Assigned task> Only the total should be returned: the number of lines in the data that hold the string "will".

Material to process>
BEGIN

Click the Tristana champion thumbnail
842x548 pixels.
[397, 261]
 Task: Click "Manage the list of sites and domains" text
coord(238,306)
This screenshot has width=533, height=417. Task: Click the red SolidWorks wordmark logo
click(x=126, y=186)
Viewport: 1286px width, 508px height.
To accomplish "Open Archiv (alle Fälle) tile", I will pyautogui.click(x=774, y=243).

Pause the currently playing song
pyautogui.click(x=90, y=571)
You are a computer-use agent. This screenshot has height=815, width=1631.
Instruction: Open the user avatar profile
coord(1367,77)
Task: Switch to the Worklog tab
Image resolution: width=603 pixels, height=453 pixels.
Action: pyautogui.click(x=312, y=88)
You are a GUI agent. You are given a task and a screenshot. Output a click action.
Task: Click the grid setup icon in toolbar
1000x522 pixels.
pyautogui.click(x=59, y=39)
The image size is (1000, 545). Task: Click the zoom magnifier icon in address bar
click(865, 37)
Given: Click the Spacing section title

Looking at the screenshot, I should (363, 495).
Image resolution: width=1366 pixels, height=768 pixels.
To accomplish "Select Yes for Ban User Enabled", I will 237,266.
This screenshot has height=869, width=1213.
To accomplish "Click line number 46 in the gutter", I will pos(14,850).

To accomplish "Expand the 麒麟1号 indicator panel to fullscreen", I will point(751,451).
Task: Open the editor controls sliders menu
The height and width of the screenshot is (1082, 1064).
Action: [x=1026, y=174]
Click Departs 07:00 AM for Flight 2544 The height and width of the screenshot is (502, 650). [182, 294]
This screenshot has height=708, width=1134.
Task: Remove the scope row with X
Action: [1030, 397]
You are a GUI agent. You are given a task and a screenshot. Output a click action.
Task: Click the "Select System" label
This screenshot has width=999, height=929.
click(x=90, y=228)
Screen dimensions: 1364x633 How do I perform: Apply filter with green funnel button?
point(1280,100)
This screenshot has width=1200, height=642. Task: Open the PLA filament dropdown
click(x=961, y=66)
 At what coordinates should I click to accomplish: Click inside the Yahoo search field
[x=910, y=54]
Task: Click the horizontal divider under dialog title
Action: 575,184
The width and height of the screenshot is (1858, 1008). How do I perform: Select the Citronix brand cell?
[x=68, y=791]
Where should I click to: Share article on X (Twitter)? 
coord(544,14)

END

Task response> 4